I just printed a $15 Black Zip Up Hoodie and since I was in a hurry, I didn't notice the back side not tucked in. After I printed the white layer, it pulled on part of it sticking up and moved the hoodie.

I knew I was done for, so I decided to go ahead and print the color layer anyway and I was off pretty bad.

So I let the ink set by air for a couple of minutes and used the spot cleaning gun. Because the ink wasn't wet, it blew off in flakes and within a few minutes, I saved this expensive hoodie! I pretreated it again and printed perfectly, with no indication there was an image there before!

I would highly recommend a spot cleaning gun for direct to garment printing!


----------



## FatKat Printz (Dec 26, 2008)

we will have to look into that.. we had a bug fly onto one of our wet shirts and he hopped onto another part of the shirt with ink on his butt and made a spot...

thank heaven for windex and microfiber we were able to save that shirt.. 

but this looks great!! where did you get it??


----------



## JeridHill (Feb 8, 2006)

Years ago I purchased this through Peformance Screen Supply, 800-659-8337 | Performance Screen Supply. (Page 12 of their online catalog)

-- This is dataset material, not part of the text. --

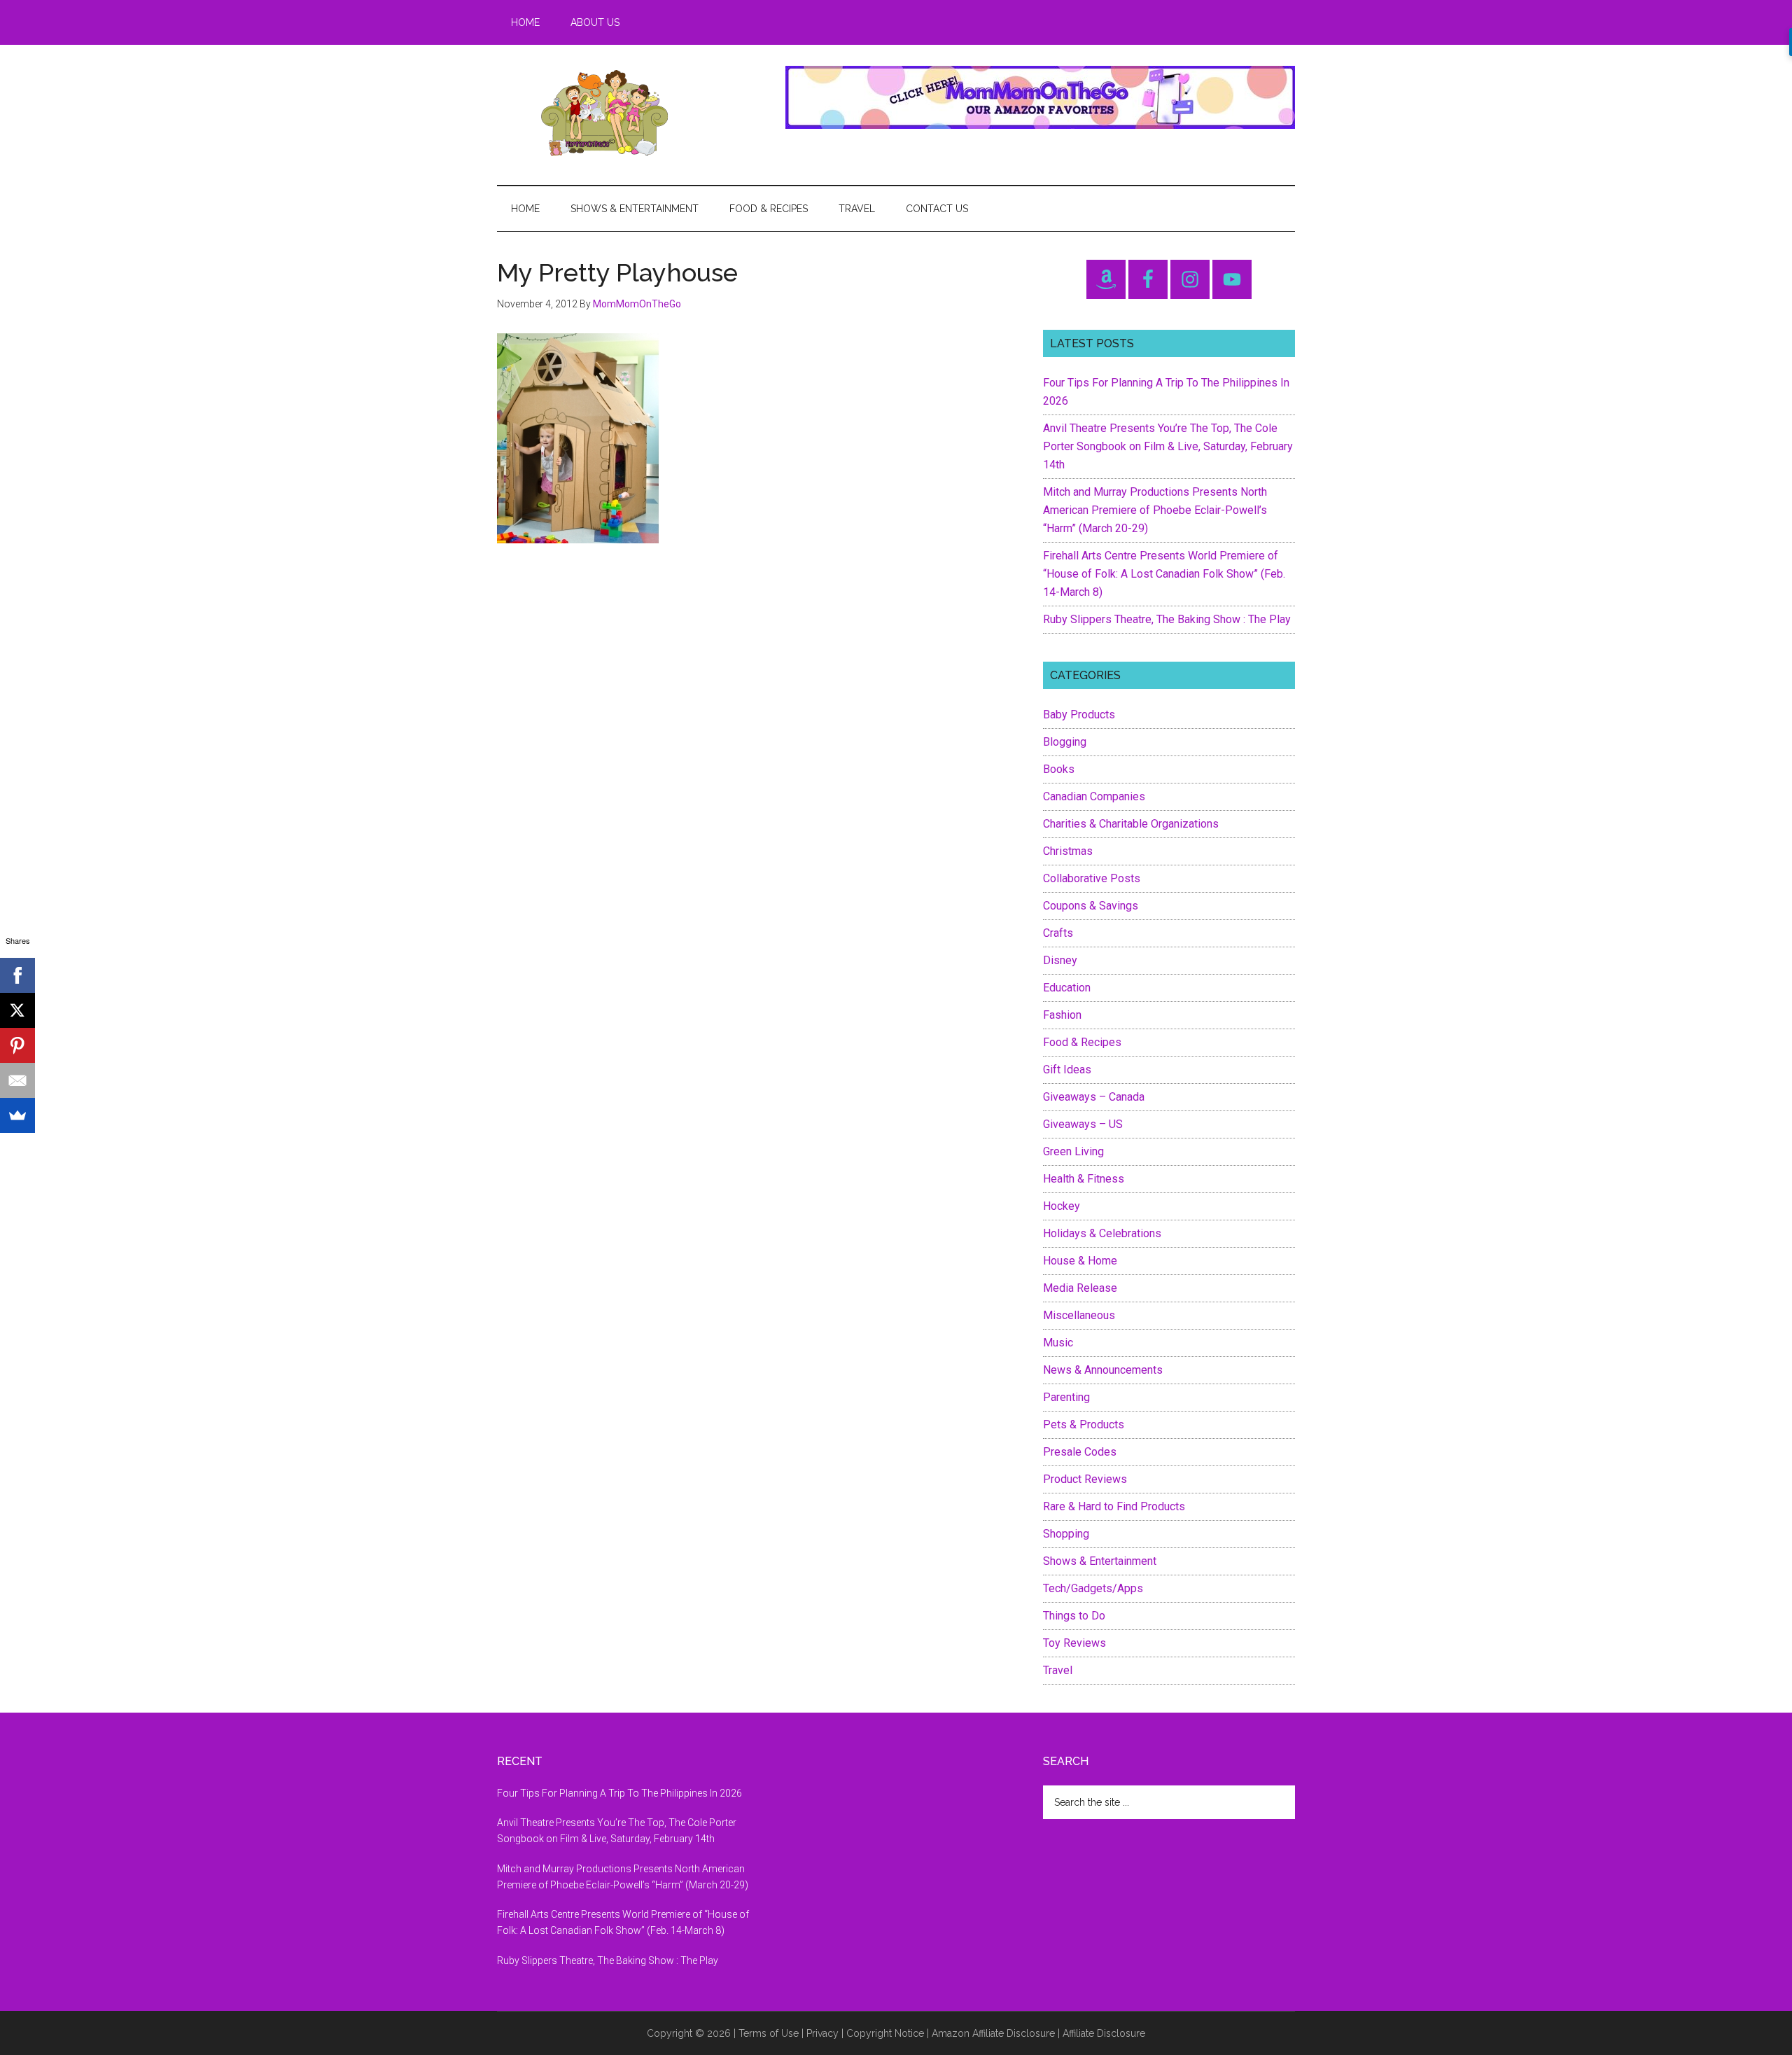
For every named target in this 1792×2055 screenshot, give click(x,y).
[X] (17, 1010)
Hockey (1061, 1206)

They aren't that expensive and they definitely come in handy. The key is to let the white ink sit before you try to shoot it out. Otherwise, it's just liquid and will spread. Obviously, you don't want to heat set it. With these inks, though, they stain well enough that when you try to get something out of a white garment, it doesn't always work.


----------



## whimsywhit (May 25, 2009)

We use one. We use it quite a bit. It is a lifesaver! It also will shoot out ink pen stains, and blood stains, etc etc. The key is to drape the shirt or item over a cup (we use a regular coffee mug) and hold the shirt tight over the cup, and it works magic!

Sent from my Droid using Tapatalk


----------



## JeridHill (Feb 8, 2006)

whimsywhit said:


> hold the shirt tight over the cup, and it works magic!


That's what I do, but they do have a machine that you hold it over and it sucks it into a filter and dries it almost instantly.


----------